> **ASSIGNMENT**: Show every line of the data that contains the string "agent".

> **DATASET**:
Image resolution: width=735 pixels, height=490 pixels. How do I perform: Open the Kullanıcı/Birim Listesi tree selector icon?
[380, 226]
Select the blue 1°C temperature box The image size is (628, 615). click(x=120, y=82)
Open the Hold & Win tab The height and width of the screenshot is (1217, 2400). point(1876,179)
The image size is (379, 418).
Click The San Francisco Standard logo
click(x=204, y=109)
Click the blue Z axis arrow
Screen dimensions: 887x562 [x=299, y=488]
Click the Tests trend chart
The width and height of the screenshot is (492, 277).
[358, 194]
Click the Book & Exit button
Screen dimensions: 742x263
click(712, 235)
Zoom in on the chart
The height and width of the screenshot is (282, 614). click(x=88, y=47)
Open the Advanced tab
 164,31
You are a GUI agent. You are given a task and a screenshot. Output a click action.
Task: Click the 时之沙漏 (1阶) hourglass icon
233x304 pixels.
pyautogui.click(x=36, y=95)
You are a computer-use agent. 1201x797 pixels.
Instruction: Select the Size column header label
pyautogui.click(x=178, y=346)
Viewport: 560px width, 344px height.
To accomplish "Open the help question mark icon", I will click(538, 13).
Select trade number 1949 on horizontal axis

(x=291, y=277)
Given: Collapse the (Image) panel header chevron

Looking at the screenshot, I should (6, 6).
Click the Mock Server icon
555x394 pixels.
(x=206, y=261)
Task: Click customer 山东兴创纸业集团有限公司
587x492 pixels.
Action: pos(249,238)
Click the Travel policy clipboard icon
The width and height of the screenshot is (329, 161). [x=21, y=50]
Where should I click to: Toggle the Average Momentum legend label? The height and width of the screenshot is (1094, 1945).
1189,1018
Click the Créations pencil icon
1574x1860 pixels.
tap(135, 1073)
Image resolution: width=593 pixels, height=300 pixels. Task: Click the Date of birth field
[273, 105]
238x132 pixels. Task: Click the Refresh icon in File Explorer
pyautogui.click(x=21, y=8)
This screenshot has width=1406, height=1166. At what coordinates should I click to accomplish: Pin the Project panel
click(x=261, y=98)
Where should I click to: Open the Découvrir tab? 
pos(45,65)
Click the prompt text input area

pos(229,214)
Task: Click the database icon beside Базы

> **ANSWER SPACE**:
You are a GUI agent. You are given a task and a screenshot. Output a click action.
You are a computer-use agent. 1201x797 pixels.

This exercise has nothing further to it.